[Assignment]:
Return all lines of the records that contain the word "Смеситель".

Pixel coordinate grounding data:
============================================================
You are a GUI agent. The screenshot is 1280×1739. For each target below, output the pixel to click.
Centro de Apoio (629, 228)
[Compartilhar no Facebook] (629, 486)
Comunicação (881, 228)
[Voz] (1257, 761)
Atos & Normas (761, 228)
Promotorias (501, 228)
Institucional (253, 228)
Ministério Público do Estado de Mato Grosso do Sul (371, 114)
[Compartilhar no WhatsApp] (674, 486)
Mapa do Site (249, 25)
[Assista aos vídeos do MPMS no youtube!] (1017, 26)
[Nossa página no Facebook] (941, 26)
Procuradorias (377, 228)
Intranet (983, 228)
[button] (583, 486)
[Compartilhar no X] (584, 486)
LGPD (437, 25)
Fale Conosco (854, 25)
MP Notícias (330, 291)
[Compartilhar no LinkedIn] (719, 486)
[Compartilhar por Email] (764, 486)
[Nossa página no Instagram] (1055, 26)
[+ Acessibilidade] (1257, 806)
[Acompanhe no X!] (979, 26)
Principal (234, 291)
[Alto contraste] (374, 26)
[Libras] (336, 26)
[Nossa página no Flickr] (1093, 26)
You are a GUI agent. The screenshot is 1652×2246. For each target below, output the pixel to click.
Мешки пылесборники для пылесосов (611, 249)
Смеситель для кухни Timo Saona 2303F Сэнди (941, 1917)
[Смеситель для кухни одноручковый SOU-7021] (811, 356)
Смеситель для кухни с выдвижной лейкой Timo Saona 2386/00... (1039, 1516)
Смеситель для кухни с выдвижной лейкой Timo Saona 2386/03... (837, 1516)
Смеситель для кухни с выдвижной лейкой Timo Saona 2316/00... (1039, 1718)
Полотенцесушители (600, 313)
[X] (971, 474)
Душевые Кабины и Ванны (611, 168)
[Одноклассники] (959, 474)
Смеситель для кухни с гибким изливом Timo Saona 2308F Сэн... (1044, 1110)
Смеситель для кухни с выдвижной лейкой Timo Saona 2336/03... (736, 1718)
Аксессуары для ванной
============================================================
[Result of this exercise]:
Смеситель для кухни Timo Saona 2303F Сэнди (941, 1917)
[Смеситель для кухни одноручковый SOU-7021] (811, 356)
Смеситель для кухни с выдвижной лейкой Timo Saona 2386/00... (1039, 1516)
Смеситель для кухни с выдвижной лейкой Timo Saona 2386/03... (837, 1516)
Смеситель для кухни с выдвижной лейкой Timo Saona 2316/00... (1039, 1718)
Смеситель для кухни с гибким изливом Timo Saona 2308F Сэн... (1044, 1110)
Смеситель для кухни с выдвижной лейкой Timo Saona 2336/03... (736, 1718)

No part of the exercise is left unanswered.